Records excerpted from a collection

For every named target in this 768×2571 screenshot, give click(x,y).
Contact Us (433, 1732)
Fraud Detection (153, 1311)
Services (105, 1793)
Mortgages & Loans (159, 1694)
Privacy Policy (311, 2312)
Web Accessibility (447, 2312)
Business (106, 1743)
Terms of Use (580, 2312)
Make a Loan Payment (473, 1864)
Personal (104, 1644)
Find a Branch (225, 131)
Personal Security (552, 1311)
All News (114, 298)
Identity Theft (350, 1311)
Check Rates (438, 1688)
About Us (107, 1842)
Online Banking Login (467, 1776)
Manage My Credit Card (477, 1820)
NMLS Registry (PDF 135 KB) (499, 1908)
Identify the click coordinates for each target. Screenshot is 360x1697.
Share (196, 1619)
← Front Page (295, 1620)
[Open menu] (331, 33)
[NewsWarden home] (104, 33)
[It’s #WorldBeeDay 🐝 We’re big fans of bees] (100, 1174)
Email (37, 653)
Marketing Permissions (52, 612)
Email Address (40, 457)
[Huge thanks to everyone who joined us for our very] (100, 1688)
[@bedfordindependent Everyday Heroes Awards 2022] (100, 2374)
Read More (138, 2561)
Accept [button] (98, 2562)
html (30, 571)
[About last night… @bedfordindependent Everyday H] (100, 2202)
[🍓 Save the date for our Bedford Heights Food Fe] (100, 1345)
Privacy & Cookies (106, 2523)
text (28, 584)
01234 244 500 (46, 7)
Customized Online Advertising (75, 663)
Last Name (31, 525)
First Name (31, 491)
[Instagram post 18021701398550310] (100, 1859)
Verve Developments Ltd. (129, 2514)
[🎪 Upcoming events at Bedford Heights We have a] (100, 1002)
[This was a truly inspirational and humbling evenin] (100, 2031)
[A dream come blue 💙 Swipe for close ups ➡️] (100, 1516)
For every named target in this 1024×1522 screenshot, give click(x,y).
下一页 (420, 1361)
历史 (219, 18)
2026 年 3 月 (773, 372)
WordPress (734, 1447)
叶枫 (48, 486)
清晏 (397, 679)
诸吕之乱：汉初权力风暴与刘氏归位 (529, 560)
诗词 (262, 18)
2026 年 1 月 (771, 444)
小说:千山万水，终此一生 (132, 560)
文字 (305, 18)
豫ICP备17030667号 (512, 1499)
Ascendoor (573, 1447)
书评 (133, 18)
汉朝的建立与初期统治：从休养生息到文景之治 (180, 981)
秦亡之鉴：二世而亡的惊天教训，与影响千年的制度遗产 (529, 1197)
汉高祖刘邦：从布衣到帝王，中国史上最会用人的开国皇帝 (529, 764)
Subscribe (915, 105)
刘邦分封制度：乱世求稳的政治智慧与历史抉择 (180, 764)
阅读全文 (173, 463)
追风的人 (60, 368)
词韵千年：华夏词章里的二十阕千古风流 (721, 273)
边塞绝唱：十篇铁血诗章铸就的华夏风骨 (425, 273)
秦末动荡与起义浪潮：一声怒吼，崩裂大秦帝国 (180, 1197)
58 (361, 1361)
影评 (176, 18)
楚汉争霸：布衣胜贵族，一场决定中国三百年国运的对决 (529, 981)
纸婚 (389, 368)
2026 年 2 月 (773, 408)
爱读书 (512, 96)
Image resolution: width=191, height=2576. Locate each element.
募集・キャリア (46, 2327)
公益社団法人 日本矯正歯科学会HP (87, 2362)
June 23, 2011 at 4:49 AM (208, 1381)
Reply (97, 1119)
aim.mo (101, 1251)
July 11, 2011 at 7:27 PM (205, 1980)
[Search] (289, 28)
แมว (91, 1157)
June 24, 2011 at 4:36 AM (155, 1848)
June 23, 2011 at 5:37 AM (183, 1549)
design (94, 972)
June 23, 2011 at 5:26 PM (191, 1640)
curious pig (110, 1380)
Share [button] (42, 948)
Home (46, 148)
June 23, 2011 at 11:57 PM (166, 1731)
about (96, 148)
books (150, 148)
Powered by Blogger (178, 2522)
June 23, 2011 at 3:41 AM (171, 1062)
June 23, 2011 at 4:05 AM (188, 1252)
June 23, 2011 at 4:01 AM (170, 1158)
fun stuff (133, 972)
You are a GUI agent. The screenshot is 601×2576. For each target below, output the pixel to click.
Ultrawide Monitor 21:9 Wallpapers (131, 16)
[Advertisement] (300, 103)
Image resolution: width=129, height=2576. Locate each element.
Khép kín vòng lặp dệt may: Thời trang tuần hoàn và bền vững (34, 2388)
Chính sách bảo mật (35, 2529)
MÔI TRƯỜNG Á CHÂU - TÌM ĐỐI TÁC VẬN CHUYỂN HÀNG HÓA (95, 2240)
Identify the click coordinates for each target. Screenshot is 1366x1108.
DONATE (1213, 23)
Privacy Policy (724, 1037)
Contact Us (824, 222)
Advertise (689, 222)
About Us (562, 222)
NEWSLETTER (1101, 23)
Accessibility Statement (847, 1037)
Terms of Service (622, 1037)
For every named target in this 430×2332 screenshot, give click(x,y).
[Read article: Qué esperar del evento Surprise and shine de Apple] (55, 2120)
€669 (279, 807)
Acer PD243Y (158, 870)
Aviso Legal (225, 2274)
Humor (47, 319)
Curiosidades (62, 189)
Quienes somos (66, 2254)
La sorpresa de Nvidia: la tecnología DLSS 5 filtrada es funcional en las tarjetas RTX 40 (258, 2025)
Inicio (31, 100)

Work to complete: If a line in the entries holds the string "Privacy", copy it.

Exercise result:
Privacy Policy (311, 2312)
Privacy & Cookies (106, 2523)
Privacy Policy (724, 1037)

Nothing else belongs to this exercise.